• [TESTO DI PARTENZA]
☆ ☆ ☆ ☆ ☆
I Comandi delle S.A.P. dipendevano direttamente dal C.L.N. operante nella zona d'appartenenza delle formazioni stesse, che nacquero dall'aggregazione di preesistenti gruppi patriottici che agivano isolatamente.
Tra le competenze delle SAP vi era quella di "persuadere i militi della G.N.R. e della Divisione "San Marco" ad abbondonare le fila dell'esercito della RSI e raggiungere i Comandi partigiani" (Carlo Rubaudo, Op. cit.); non meno importante era l'azione di mantenere rischiosi, ma  necessari contatti con gli agenti di P.S. onde venire a conoscenza di imminenti rastrellamenti tedeschi; inoltre spettava alle Squadre d'Azione Patriottica fornire e provvedere, almeno in parte, all'approvvigionamento bellico dei reparti delle montagne.
Nella I^ Zona Liguria tutte le formazioni SAP furono inquadrate in una organizzazione che assumerà il nome di "Divisione SAP Giacinto Menotti Serrati", che potrà contare su ben 8 brigate.
Le brigate SAP erano le seguenti: I^ Brigata "Walter Berio" di Imperia Oneglia, costituitasi nell'agosto del 1944; II^ Brigata "Adolfo Stenca" di Imperia Oneglia, sorta nel febbraio del 1945; III^ Brigata "Domenico Novaro" di Diano Marina, nata nel settembre 1944; V^ Brigata "Giacomo Matteotti", VII^ Brigata "Giuseppe Anselmi", VI^ Brigata "Aldo Baggioli", tutte di Sanremo (IM) e tutte nate nel settembre '44; VIII^  Brigata "Guido Bandinelli" di Taggia, costituitasi nel settembre '44. Il distaccamento SAP di Vallecrosia, nato negli ultimi giorni di luglio 1944, emanazione della V^ Brigata. La IV^ Brigata S.A.P. "Lorenzo Acquarone" a Porto Maurizio di Imperia.
☆ ☆ ☆ ☆ ☆
• [MATERIALE FORNITO]
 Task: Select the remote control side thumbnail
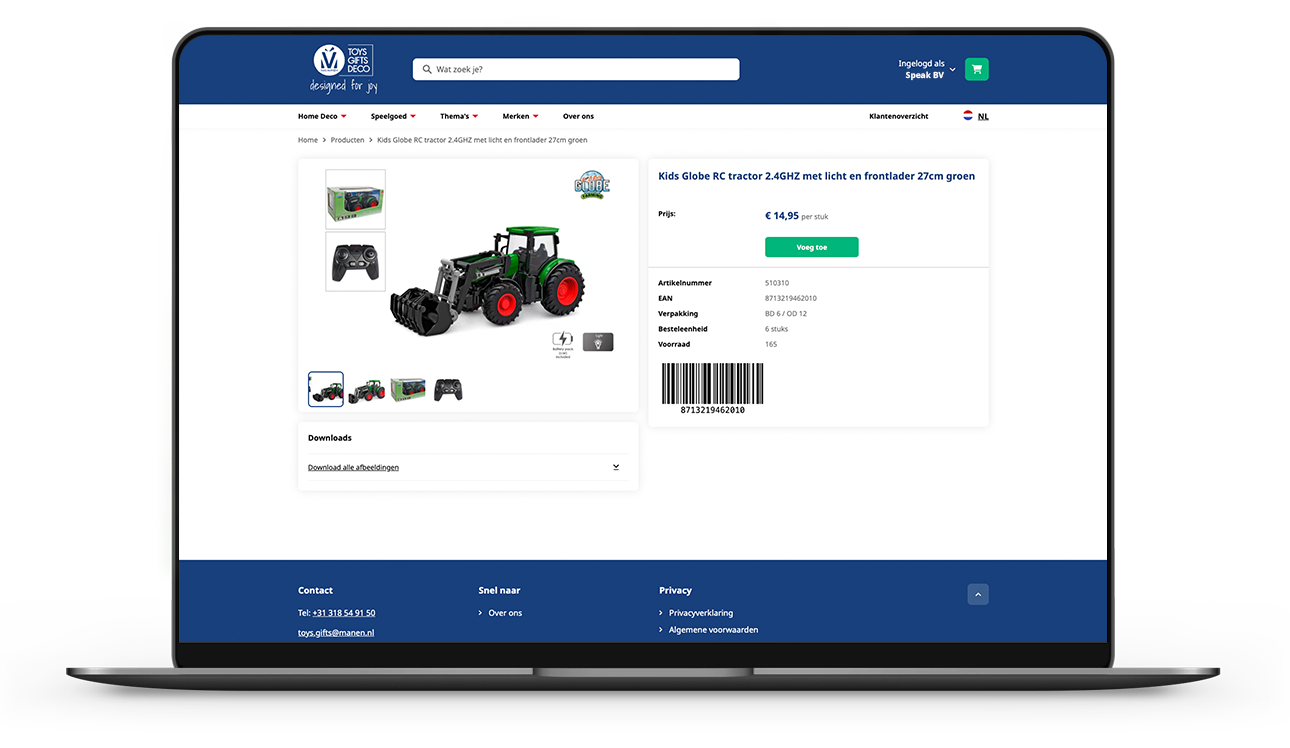[x=355, y=262]
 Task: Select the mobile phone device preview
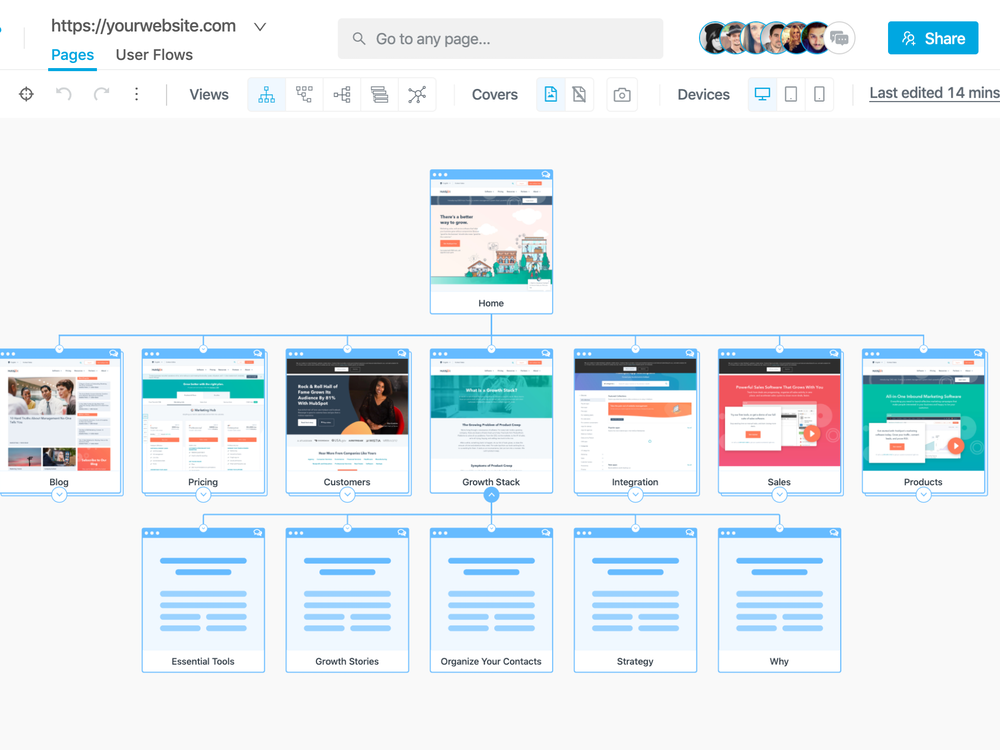click(819, 94)
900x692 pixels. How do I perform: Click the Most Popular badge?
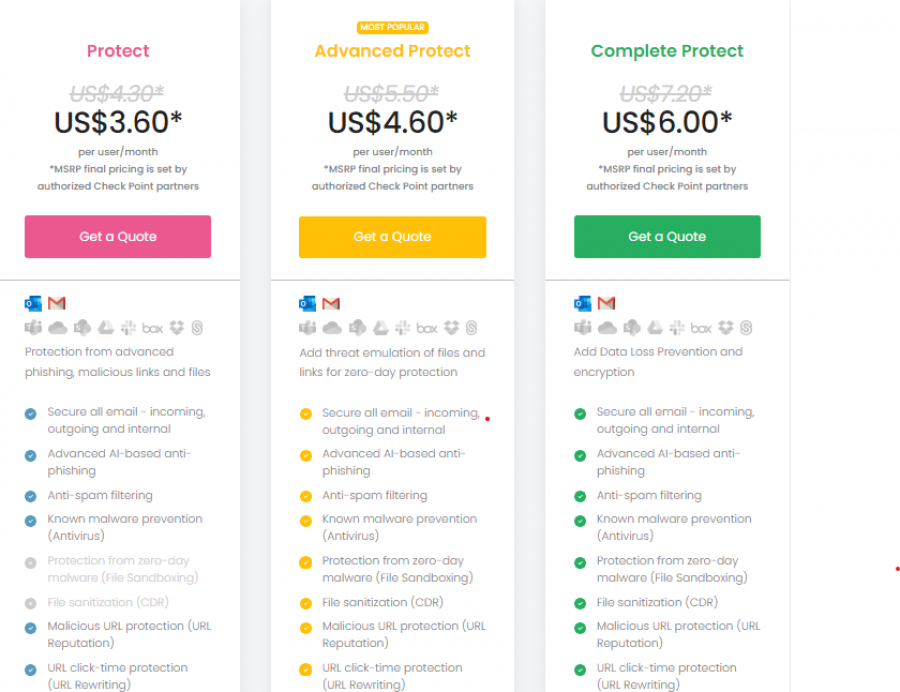[x=392, y=27]
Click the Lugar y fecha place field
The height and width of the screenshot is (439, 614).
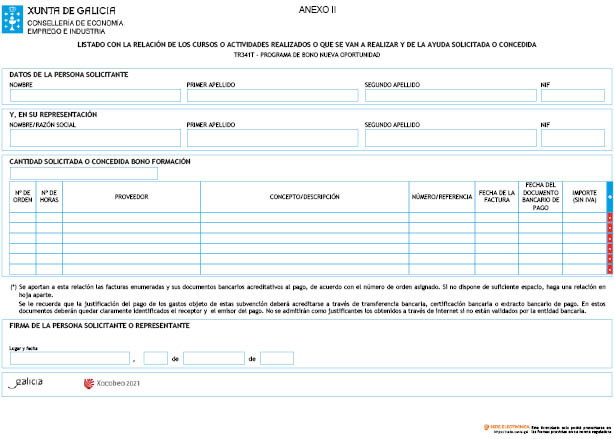(69, 358)
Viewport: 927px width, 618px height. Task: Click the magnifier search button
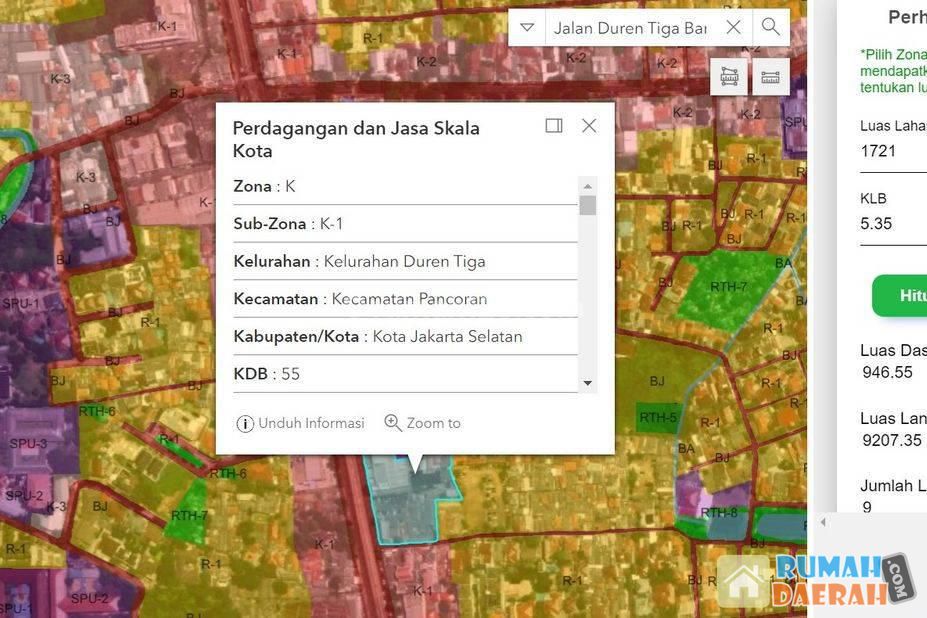coord(770,27)
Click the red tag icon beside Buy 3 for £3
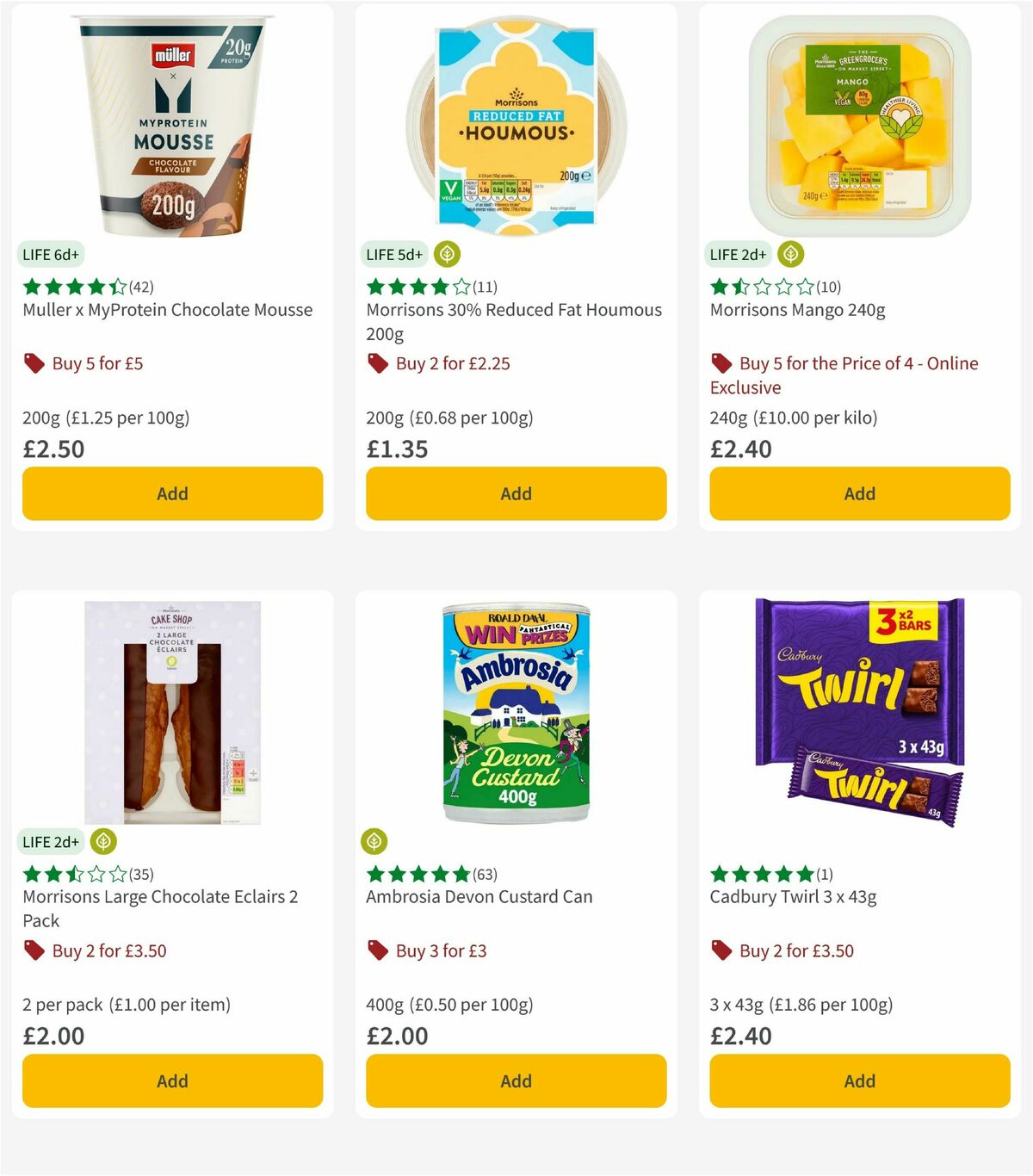Image resolution: width=1033 pixels, height=1176 pixels. pos(377,951)
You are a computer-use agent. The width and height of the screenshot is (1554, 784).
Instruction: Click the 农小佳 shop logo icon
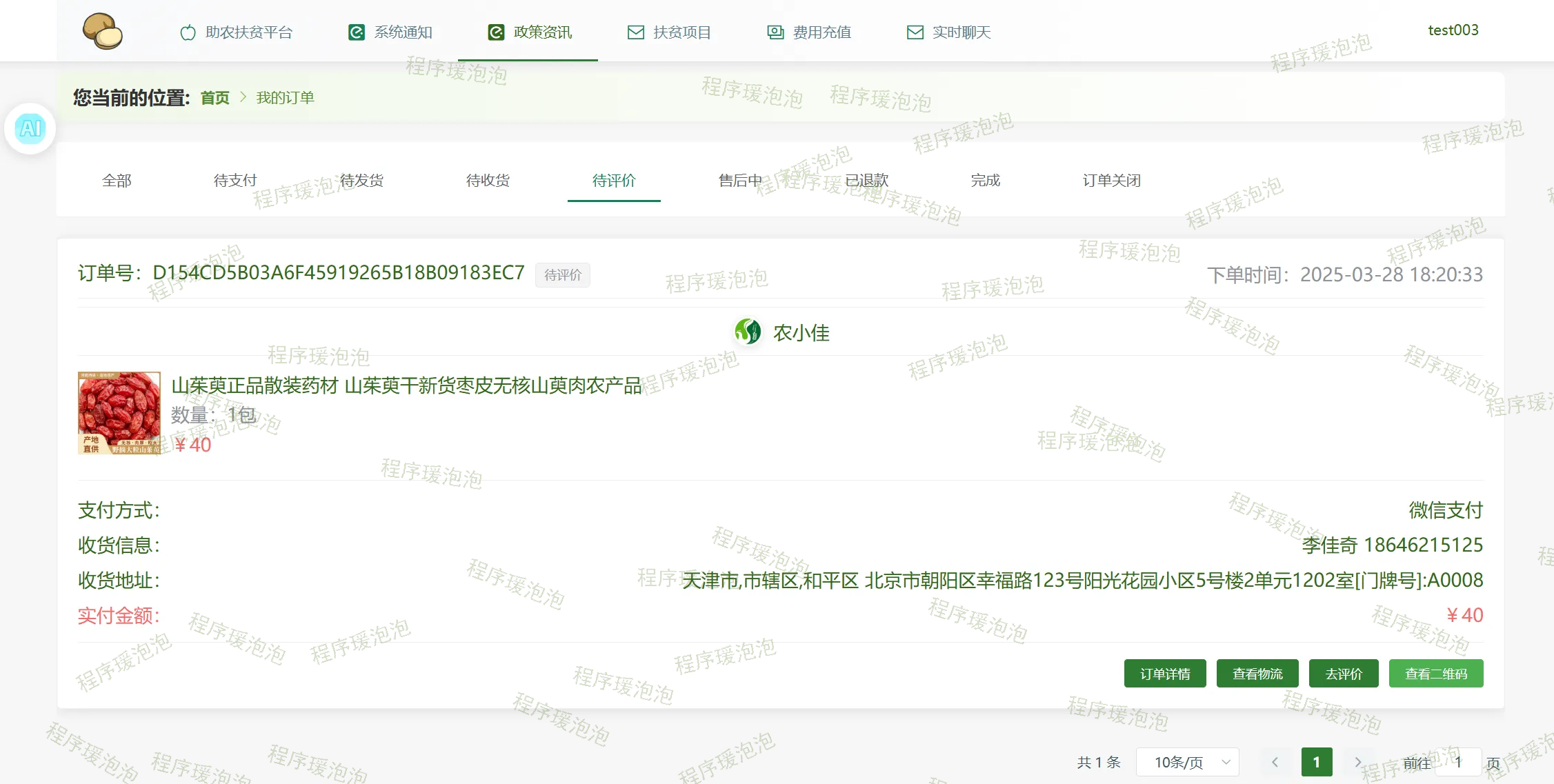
☆ ☆ ☆ ☆ ☆
• [COSA FARE]
A: Secondo il brano, che nome prese l'organizzazione che raccolse tutte le formazioni SAP della I^ Zona Liguria?
B: Trascrivi dal brano, parola per parola, il passo che va da "Le brigate SAP" a "Maurizio di Imperia.".
C: Elenca tutte le brigate SAP che compaiono nel brano, con il loro numero e il loro nome.
Il materiale non c'entra con questo lavoro.

• [LE RISPOSTE]
A: Divisione SAP Giacinto Menotti Serrati.

B:
Le brigate SAP erano le seguenti: I^ Brigata "Walter Berio" di Imperia Oneglia, costituitasi nell'agosto del 1944; II^ Brigata "Adolfo Stenca" di Imperia Oneglia, sorta nel febbraio del 1945; III^ Brigata "Domenico Novaro" di Diano Marina, nata nel settembre 1944; V^ Brigata "Giacomo Matteotti", VII^ Brigata "Giuseppe Anselmi", VI^ Brigata "Aldo Baggioli", tutte di Sanremo (IM) e tutte nate nel settembre '44; VIII^  Brigata "Guido Bandinelli" di Taggia, costituitasi nel settembre '44. Il distaccamento SAP di Vallecrosia, nato negli ultimi giorni di luglio 1944, emanazione della V^ Brigata. La IV^ Brigata S.A.P. "Lorenzo Acquarone" a Porto Maurizio di Imperia.

C:
I^ Brigata "Walter Berio"
II^ Brigata "Adolfo Stenca"
III^ Brigata "Domenico Novaro"
IV^ Brigata "Lorenzo Acquarone"
V^ Brigata "Giacomo Matteotti"
VI^ Brigata "Aldo Baggioli"
VII^ Brigata "Giuseppe Anselmi"
VIII^ Brigata "Guido Bandinelli"